• **Exercise requirements**:
Set down exactly, from the records below, the line with "The width and height of the screenshot is (1512, 811)." through the line with "Task: Click the Go to file/function field", and nothing else.

(Beginning of Dataset entries)

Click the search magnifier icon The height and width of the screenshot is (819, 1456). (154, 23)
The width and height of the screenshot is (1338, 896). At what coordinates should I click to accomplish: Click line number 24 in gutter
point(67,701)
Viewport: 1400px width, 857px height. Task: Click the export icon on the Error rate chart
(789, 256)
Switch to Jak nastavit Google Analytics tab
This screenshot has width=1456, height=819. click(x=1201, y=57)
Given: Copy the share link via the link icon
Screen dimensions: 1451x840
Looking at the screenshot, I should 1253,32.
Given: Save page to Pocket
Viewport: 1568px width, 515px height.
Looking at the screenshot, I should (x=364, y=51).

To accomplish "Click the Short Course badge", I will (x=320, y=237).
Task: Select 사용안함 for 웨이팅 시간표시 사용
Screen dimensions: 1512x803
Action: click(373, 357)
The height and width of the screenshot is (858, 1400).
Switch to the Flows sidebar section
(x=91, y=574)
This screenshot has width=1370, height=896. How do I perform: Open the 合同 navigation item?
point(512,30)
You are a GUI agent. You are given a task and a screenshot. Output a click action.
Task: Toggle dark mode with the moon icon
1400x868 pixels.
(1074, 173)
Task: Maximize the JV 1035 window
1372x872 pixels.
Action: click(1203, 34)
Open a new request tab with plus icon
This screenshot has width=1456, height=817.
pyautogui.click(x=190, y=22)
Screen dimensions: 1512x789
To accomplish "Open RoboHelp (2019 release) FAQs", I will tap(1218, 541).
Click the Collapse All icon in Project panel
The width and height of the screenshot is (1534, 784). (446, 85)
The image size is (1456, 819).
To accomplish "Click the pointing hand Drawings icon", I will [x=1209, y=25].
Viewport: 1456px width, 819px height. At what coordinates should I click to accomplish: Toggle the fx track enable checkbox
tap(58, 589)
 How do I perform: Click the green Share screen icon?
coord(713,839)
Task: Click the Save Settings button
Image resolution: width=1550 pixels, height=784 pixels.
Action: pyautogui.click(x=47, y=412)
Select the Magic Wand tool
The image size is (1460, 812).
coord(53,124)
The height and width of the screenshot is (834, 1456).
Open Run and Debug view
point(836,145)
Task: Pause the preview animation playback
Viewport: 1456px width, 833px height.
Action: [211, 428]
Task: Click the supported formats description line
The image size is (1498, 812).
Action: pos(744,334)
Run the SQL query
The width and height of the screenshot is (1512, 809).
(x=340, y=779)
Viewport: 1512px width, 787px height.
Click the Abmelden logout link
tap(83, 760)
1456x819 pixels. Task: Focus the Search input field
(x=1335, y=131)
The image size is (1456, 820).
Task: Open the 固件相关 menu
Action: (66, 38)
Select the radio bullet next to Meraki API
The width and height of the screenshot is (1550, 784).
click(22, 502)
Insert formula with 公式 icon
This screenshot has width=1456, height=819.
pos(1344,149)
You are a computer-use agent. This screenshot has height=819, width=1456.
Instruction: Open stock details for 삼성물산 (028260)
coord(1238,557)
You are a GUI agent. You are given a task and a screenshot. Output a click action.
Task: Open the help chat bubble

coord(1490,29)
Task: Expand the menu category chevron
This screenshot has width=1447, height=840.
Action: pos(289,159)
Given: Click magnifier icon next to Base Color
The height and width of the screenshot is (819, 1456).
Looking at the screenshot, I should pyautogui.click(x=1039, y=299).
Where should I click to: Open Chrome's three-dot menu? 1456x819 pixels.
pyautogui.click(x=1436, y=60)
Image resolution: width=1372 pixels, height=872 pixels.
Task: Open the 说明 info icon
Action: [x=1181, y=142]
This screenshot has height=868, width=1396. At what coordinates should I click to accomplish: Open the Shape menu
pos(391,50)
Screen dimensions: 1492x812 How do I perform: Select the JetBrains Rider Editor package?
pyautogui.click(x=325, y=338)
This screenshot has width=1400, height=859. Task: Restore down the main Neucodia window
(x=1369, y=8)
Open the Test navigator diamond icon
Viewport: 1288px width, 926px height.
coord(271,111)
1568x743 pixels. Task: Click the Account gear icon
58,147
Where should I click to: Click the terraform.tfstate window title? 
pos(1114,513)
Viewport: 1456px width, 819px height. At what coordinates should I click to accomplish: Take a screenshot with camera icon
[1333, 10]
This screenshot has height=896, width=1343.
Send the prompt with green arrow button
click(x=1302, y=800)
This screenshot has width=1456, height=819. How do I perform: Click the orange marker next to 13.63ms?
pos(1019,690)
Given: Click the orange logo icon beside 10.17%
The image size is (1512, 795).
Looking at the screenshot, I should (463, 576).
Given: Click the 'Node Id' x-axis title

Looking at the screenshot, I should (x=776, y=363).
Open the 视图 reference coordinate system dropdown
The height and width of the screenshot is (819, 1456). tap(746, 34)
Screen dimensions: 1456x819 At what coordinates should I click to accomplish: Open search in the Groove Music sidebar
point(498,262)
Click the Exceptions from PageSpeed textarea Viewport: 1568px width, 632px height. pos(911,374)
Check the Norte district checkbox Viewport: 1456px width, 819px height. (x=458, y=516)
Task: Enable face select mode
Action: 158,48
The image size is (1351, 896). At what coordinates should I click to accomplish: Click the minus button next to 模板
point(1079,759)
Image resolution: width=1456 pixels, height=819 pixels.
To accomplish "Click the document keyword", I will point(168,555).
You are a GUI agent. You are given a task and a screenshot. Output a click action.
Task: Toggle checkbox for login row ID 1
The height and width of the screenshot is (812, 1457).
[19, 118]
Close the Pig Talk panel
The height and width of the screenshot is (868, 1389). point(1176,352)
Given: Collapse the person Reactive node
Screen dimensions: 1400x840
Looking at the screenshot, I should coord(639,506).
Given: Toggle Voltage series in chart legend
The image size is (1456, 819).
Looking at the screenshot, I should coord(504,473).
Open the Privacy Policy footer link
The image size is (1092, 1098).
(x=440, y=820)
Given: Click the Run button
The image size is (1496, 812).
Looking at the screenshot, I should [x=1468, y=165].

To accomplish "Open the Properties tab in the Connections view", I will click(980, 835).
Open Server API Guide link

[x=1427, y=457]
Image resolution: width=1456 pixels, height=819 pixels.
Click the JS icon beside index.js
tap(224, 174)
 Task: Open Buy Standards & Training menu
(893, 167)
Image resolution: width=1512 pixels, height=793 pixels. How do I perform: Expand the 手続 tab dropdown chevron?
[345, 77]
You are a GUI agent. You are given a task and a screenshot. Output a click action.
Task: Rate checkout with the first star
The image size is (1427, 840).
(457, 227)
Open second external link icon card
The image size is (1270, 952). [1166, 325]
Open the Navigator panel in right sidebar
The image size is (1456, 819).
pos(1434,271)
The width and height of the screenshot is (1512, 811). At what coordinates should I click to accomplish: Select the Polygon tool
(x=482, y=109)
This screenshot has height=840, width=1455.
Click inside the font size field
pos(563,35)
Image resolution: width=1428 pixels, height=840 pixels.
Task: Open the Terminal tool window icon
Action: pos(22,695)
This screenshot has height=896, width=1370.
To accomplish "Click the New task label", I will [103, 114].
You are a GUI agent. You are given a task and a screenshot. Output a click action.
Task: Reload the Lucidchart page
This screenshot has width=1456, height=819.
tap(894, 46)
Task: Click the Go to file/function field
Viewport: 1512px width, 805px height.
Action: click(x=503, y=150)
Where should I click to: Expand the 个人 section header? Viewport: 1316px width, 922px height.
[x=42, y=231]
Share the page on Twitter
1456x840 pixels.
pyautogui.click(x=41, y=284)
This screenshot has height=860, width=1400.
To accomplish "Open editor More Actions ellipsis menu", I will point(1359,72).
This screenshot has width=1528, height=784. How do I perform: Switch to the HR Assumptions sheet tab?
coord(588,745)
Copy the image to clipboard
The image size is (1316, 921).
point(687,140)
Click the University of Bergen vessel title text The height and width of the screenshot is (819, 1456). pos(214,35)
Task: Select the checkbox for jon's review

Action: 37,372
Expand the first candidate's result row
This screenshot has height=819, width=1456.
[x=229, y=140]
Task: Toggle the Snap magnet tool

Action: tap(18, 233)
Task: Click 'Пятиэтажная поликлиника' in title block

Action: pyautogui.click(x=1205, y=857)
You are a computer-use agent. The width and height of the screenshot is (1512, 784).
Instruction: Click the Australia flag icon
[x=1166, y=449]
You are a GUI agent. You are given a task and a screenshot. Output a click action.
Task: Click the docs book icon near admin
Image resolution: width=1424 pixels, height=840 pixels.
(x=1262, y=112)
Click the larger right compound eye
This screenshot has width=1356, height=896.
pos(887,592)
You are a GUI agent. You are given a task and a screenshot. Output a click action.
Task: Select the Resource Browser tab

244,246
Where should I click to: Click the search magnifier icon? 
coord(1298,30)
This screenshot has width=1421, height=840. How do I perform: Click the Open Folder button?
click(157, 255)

(End of Dataset entries)

• **Answer for the task**:
The width and height of the screenshot is (1512, 811). At what coordinates should I click to accomplish: Select the Polygon tool
(x=482, y=109)
This screenshot has height=840, width=1455.
Click inside the font size field
pos(563,35)
Image resolution: width=1428 pixels, height=840 pixels.
Task: Open the Terminal tool window icon
Action: pos(22,695)
This screenshot has height=896, width=1370.
To accomplish "Click the New task label", I will [103, 114].
You are a GUI agent. You are given a task and a screenshot. Output a click action.
Task: Reload the Lucidchart page
This screenshot has width=1456, height=819.
tap(894, 46)
Task: Click the Go to file/function field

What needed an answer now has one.